Unexpected discovery leads to new theory of liquid streaming
Researchers at the University of Houston were studying the nonlinear transmission of light through an aqueous suspension of gold nanoparticles when they noticed something unexpected. A pulse laser appeared to have forced the movement of a stream of liquid in a glass laboratory cuvette.
As they investigated, they realized something more complex was a work than a transfer of momentum from the laser photons to the liquid. Their observation led to a new optofulidics principle, explained in a paper published Sept. 27 in the journal Science Advances.
"It was not so simple," said Jiming Bao, associate professor of electrical and computer engineering at the University of Houston and lead author of the paper. "The momentum from a laser isn't strong enough to activate the movement."
Light usually passes straight through water without any absorption and scattering, so Bao said even strong momentum from the photons wouldn't generate a liquid stream. The gold nanoparticles turned out to be key - researchers found that the nanoparticles were initially needed to create the stream because they reacted to focused laser pulsing to create a plasmonic-acoustic cavity, a structure Bao described as a "bowl" that formed on the inner wall of the cuvette, a type of glass test tube.
The moving stream of liquid is triggered by ultrasound waves generated by the expansion and contraction of the nanoparticles, which occurs when nanoparticles on the cavity surface heat up and cool down with each laser pulse. The stream was captured on video.
Once a cavity is created, the nanoparticles can be removed. Bao said streaming can be induced in any fluid.
The discovery has the potential to significantly improve work in a number of fields, including lab-on-a-chip experiments involving moving liquids, such as a droplet of blood, at a microscopic scale.

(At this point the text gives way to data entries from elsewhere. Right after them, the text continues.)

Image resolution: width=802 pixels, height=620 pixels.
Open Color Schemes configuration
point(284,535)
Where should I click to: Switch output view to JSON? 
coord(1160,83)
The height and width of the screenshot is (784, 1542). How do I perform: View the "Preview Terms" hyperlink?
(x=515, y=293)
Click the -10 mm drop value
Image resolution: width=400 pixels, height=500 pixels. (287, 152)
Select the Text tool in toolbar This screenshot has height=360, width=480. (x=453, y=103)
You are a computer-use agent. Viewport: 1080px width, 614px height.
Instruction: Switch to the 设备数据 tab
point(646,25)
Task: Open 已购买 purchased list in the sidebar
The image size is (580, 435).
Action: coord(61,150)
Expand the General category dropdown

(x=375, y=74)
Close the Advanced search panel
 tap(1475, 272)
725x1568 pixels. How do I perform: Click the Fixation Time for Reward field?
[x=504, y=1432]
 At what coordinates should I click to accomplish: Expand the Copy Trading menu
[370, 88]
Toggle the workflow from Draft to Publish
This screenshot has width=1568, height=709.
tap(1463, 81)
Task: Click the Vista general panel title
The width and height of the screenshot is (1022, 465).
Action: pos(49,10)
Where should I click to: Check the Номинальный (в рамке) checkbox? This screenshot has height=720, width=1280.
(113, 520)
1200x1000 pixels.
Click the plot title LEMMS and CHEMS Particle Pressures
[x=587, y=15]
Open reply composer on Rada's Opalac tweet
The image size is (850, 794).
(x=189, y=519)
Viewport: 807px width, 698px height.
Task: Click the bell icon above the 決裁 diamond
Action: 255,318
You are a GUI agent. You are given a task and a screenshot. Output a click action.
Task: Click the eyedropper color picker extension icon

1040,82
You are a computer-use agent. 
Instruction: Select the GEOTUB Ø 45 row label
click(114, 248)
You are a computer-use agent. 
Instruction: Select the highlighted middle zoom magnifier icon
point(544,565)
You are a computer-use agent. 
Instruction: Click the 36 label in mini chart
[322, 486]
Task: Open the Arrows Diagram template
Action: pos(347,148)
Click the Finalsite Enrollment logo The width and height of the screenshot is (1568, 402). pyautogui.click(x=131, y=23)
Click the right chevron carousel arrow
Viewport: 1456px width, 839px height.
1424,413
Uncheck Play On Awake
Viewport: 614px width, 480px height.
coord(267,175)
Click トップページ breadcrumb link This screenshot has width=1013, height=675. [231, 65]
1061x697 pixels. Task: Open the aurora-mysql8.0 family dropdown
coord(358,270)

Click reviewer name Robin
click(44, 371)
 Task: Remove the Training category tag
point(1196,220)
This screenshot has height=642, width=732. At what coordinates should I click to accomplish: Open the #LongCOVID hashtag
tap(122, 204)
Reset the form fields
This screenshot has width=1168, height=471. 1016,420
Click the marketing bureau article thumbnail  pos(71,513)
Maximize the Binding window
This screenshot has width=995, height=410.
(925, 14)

The driving of flow by acoustic wave is called acoustic streaming and was discovered by British scientist Michael Faraday in 1831; it is now widely used in microfluidics. The generation of ultrasound by gold nanoparticles, called photoacoustics, is also well known and is used in biomedical imaging.
This new optofluidics principle couples photoacoustics with acoustic streaming. "(It) can be used to generate high-speed flows inside any liquids without any chemical additives and apparent visible moving mechanical parts," the researchers wrote. "The speed, direction and size of the flow can be controlled by the laser."
In addition to Bao, researchers involved in the project include co-first authors Yanan Wang and Qiuhui Zhang, Zhuan Zhu, Feng Lin, Shuo Song, Md Kamrul Alam and Dong Liu, all of UH; Jiangdong Deng of Harvard University; Geng Ku of the University of Kansas; Suchuan Dong of Purdue University; and Zhiming Wang of the University of Electronic Science and Technology of China. Bao, Wang and Lin also have appointments at the University of Electronic Science and Technology of China.
Bao said more work is needed to better understand how the gold nanoparticles form the plasmonic-acoustic cavity and to determine better ways to generate a liquid stream, among other things. But there will be a number of applications for the newly discovered principle.
"Laser streaming will find applications in optically controlled or activated devices such as microfluidics, laser propulsion, laser surgery and cleaning, mass transport or mixing," the researchers conclude.